::: Stored rows :::
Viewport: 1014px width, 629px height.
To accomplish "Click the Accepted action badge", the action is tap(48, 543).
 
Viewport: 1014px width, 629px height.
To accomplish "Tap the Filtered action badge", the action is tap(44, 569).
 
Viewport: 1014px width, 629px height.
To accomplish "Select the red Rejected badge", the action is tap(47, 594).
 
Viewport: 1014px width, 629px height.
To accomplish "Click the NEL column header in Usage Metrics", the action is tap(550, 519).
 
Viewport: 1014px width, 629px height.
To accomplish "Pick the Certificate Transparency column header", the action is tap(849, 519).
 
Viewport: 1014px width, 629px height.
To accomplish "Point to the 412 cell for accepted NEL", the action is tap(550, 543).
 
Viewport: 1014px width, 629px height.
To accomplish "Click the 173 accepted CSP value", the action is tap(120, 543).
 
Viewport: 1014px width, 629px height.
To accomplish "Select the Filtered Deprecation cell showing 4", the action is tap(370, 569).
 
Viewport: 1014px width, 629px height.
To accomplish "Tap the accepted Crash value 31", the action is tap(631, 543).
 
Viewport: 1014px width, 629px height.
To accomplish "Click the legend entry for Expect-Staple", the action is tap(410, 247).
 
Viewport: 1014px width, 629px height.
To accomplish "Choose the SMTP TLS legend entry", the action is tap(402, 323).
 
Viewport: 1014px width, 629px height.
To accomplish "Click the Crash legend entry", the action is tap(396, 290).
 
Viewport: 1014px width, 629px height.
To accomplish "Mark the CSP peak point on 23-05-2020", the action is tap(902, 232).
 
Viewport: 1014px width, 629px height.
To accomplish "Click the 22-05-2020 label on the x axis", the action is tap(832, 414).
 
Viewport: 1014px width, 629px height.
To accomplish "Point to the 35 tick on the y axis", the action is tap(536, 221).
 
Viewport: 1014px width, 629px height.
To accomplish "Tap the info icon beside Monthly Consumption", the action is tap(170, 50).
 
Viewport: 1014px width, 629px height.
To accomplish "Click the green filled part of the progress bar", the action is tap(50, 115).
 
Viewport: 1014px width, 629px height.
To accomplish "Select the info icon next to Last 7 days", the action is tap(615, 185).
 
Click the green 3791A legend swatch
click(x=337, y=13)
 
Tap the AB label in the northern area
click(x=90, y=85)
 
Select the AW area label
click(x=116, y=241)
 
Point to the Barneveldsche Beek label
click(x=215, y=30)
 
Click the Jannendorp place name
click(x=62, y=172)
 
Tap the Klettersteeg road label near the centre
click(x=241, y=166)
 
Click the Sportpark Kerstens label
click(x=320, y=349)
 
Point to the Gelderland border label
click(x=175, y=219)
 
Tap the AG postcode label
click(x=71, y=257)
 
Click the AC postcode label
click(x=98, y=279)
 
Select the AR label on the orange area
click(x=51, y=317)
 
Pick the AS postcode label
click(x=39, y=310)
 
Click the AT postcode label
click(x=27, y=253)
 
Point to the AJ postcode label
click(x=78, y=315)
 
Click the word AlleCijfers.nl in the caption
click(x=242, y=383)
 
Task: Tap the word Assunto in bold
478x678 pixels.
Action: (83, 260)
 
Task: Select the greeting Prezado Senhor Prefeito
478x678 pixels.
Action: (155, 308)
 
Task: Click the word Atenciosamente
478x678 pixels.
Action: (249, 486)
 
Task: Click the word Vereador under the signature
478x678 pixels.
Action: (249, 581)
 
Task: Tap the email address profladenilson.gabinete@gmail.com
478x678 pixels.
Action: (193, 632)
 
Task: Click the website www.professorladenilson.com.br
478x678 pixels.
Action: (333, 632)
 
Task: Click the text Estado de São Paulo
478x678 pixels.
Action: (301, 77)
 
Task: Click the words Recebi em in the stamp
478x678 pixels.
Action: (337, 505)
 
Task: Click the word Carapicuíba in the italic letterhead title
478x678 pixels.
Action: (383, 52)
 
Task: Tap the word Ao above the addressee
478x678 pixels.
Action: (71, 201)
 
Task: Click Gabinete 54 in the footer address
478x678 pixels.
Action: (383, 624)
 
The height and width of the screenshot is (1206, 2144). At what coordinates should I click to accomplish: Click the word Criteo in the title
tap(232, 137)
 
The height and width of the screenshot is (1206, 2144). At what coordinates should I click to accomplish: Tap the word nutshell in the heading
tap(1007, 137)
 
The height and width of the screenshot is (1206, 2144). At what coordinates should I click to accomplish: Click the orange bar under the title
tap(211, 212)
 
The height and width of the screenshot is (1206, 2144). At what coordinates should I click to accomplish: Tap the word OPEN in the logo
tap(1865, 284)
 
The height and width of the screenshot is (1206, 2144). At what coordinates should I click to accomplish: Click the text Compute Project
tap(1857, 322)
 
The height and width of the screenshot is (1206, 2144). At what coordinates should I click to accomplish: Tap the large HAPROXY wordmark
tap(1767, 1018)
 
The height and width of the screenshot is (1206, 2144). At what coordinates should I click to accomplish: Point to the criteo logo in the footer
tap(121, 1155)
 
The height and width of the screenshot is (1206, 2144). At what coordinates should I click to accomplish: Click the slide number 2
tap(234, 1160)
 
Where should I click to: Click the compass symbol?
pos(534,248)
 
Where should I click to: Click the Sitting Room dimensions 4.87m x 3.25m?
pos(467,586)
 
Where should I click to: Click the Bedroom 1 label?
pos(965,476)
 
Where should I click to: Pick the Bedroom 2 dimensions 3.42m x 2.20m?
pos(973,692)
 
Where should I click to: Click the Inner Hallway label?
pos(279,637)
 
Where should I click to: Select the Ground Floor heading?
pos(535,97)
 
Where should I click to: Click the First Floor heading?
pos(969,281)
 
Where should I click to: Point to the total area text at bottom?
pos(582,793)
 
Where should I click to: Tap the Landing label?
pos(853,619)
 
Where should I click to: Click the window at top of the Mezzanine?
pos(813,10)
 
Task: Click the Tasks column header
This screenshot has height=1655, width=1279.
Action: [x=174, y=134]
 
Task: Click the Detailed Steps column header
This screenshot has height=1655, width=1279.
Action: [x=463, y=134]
:::
- **Task instructions**:
Please collect every line of the entries above that contains the word "info".

- **Final answer**:
To accomplish "Tap the info icon beside Monthly Consumption", the action is tap(170, 50).
To accomplish "Select the info icon next to Last 7 days", the action is tap(615, 185).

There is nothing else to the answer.